Jacob slams the window shut and, lifting his sword, moves slowly towards the immense bird of death. A grating rustling fills the bedroom as the raven ruffles its wings, indifferent to the child. Ruth moans very softly. The massive spectre cocks its shiny head and slowly a huge grey scaly foot emerges from the blue-black feathers. The claw descends cautiously to the floor, the long yellow nails scratching against the polished wood. With a loud thump the colossal bird hops once towards the bed.
‘No!’
Jacob rushes the raven, sword aimed directly at its breast. To his amazement, the blade runs right through as the apparition breaks up with a deafening caw, only to manifest again, this time perched on the end of the bed itself.
‘You can’t take her! You can’t!’
Moaning, Ruth opens her eyes and lifts a feeble arm towards Jacob. As he leans down she pulls him to her.
‘My child, promise me you will always remember who your parents were…You must fight tyranny always, live for the freedom of belief…the freedom of thought. This is our gift to you…’
Exhausted, she falls back to the pillow, closing her eyes. Her grip loosens and her hand falls away.
‘Mama? Mama!’ he cries, shaking her.
The raven squawks, breaking into Jacob’s weeping. He looks up. The bird’s massive beak opens
to reveal a startling pink cavern then it looks back down at him with an almost kindly eye. Lifting a claw, the raven extends it towards Ruth’s prostrate figure.
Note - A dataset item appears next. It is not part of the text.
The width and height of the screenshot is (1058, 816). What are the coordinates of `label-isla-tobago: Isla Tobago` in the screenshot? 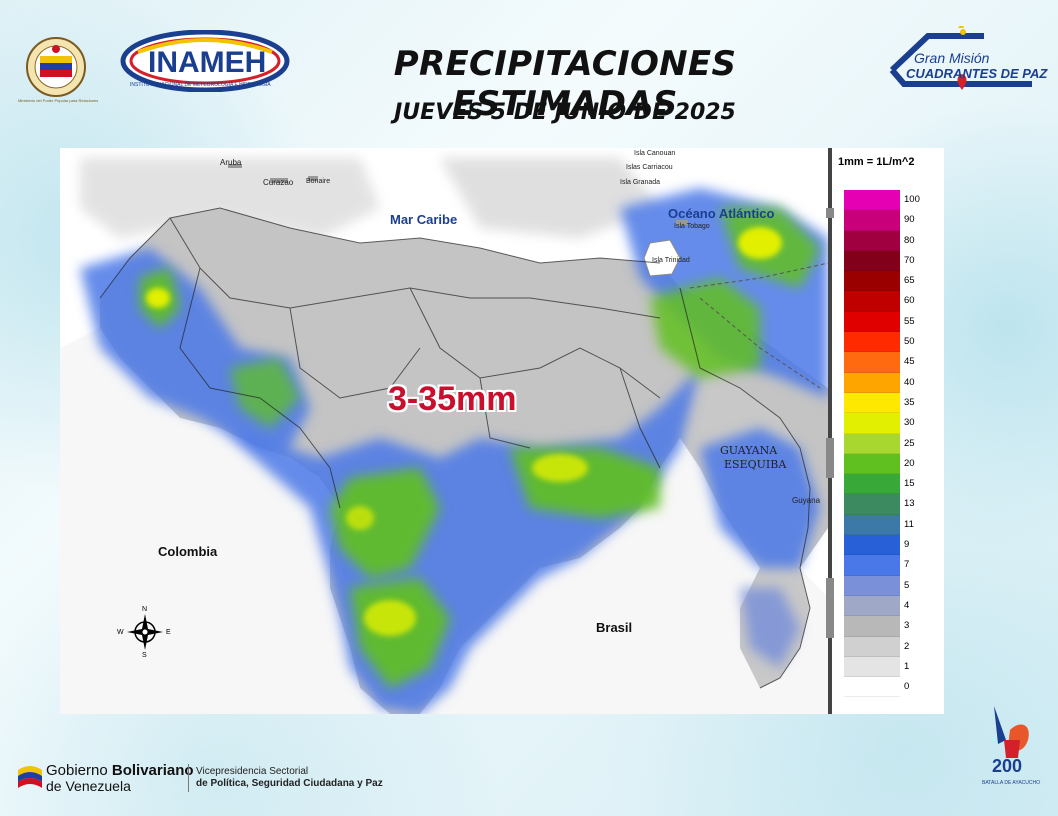 It's located at (692, 226).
Again the boy swipes at the bird, his sword passing uselessly through the phantom as the bird slowly begins to unfurl its long satin wings. A roaring fills Jacob’s ears. Sobbing, he throws himself over Ruth to defend her, his arms stretched across her shrunken form.
Ruth can hear Detlef murmuring as he finishes the last rites. She looks up and there he is beside her.
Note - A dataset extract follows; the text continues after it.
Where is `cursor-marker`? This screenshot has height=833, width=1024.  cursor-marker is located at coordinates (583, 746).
‘Come, the others are waiting.’
He pulls her into his arms, and as she stares deeper and deeper into his eyes she sees the ghosts of her past, all waiting for her: Sara, Rosa, Hanna, even Aaron with his serious face, and then at last Elazar steps forward to take her hand.
Clutching at her withered arms, his head upon her bosom, Jacob feels the last shuddering breath leave his mother’s body, and then the yawning silence as her soul departs the flesh.
– MALCHUT –
Kingdom
The Hague, Spring, 1683
The scent of poppies fills the chamber. Jacob fingers the silk blindfold. He thinks about cheating by opening his eyes but decides against it. Something luxurious and scented brushes past him. Fabric? Lace? Fur? A perfumed veil of long soft hair falls across his face followed by the touch of a finger against his lips, confusing him further.
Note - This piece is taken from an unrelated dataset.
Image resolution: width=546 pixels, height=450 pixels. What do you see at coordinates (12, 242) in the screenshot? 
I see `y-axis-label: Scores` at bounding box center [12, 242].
‘Are you ready for your birthday offering?’
‘If it is to be a gift, I am not fully seventeen until after midnight.’
‘Can you wait until then?’
‘Madame, I believe I have waited long enough.’
Impatient, Jacob lifts his hands to the knot that has become entangled in his long fair hair, excitement bursting at his loins. As the blindfold falls away she says, ‘And so begins the corruption of a poet.’
She sits before him on a low ottoman. She is naked except for a diaphanous gown, which seems to float above her nudity rather than lie upon it. Her flesh, which he has touched only through clothing, is curvaceous. Her breasts a jutting whiteness crowned by large dark areolae, her stomach a rounded glory with golden curls climbing up her belly. Thus undone she smiles, not with the guarded arrogance he is accustomed to, but with a timorous almost child-like questioning that plays humorously in her huge brown eyes. Jacob’s mouth dries, his heart races with anticipation. Fifteen years older, she is the first woman he has seen naked. To him she is beauty itself spread before him.